Mariame Clément, chargée de la mise en scène, structure l’action dramatique en mélangeant conventions théâtrales belcantistes (en respectant les longues tirades des chanteurs), et véristes lors de la scène d’intimité entre les deux amants, ou celle de la colère de Nottingham, qui se voit trompé par son meilleur ami. Choix qui dynamisent le récit.
Stefano Montanari, face à l’Orchestre de la Suisse romande, nous offre une version de haute volée. Dès l’ouverture, le chef italien fixe une ligne musicale enlevée, ponctuée par la batterie et les registres graves. Afin de faciliter le travail des chanteurs, il donne quelques recommandations : intensité pour les cordes, lyrisme pour les bois, sensibilité et douceur pour tous.
Des voix de rêve
Tout est donc prêt pour que les chanteurs puissent briller. Ce qu’ils font. Elsa Dreisig (Elisabetta) maintient sa position hiératique jusqu’à la fin de la nuit – son habillement et son maquillage étant là pour l’aider. Cette posture étant adéquate à la cour, un peu moins lors des moments d’effusion en compagnie de son amant. Vocalement impeccable, ainsi que les trois autres solistes, elle donne une version magistrale des monologues de la reine, combinant agilité, puissance et hauteur de registre.
Stéphanie d’Oustrac (Sara), malgré de petites défaillances lors de sa première intervention, s’empare rapidement de la situation théâtrale, complexe pour elle à cause des exigences de la directrice de scène. Son émission claire, compréhensible, assurée, donne à son personnage tourmenté une version vocale et dramatique de haut niveau. Simon Alaimo (Nottingham), au sommet de ses moyens vocaux, capte l’attention du public dès sa première note.

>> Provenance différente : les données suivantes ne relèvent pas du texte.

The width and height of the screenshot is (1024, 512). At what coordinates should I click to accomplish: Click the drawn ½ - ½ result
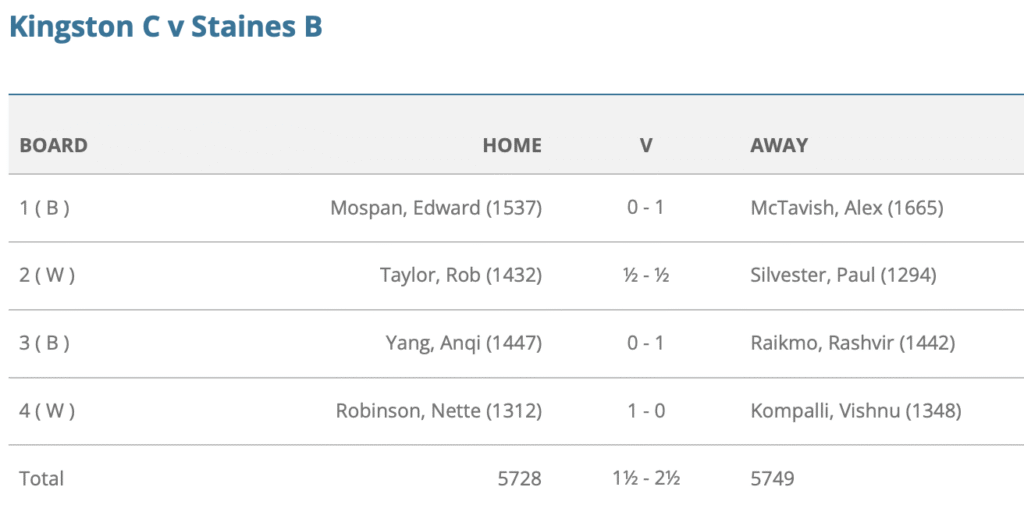coord(646,276)
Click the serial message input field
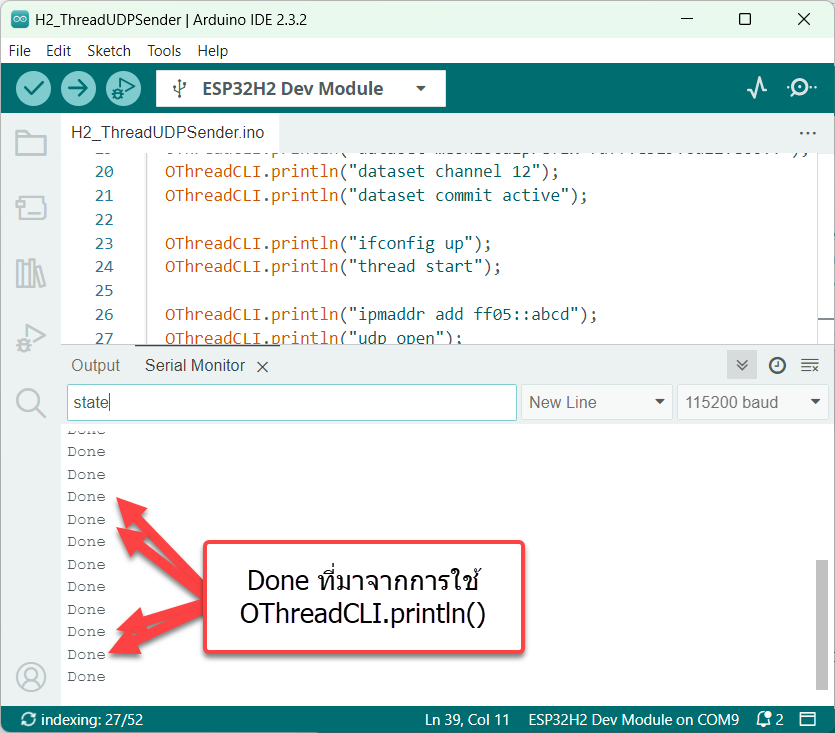This screenshot has height=733, width=835. (x=290, y=402)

Peu avare en décibels et en effort physique, sans tomber cependant dans un pathos excessif, il décline une large palette de couleurs et de nuances dramatiques, passant de l’époux sûr de la fidélité de son épouse et ardent défenseur de son ami persécuté à l’accusateur fiévreux dès lors de la découverte de la trahison de l’un et de l’autre. Edgardo Rocha fait sien le rôle de Roberto, affinant ses déclarations en fonction de ses interlocuteurs. Il offre un ensemble de notes aiguës parfaites et maintient une émission en mezzo- forte, montrant un bon contrôle de sa voix et une certaine fragilité émotionnelle, principale caractéristique du personnage.
Les autres artistes sur scène sont eux aussi excellents et méritent nos applaudissements : Luca Bernard (Lord Cecil), Sir Gualtiero Raleigh (William Meinert), Ena Pongrac (Un page), Sebastià Peris (Un parent de Nottingham). Quant au chœur du Grand Théâtre de Genève, bien préparé par Mark Biggins, il joue sa partition avec brio.

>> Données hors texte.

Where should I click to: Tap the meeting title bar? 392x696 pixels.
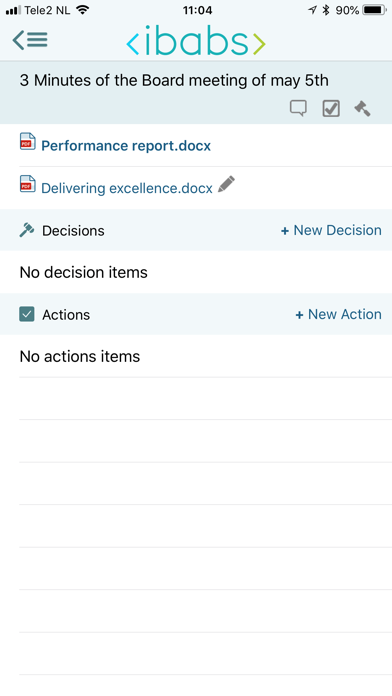[196, 92]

Illustration : photo Magali Dugados
Donizetti : Roberto Devereux. Production du Grand Théâtre de Genève. Avec Edgardo Rocha (en alternance avec Mert Süngü), Elsa Dreisig (en alternance avec Ekatenina Bokanova), Stéphanie d’Oustrac (en alternance avec Aya Wakizono), Nicola Alaimo, Luca Bernard, William Meinert, Ena Pongrac, Sebastià Peris. Mise en scène : Mariame Clément ; décors et costumes : Julia Jansen ; lumières : Ulrik Gad, ; vidéo : Cllara Pons. Chœur du Grand Théâtre de Genève, Orchestre de la Suisse romande, dir. Stefano Montanari. Grand Théâtre de Genève, 31 mai 2024.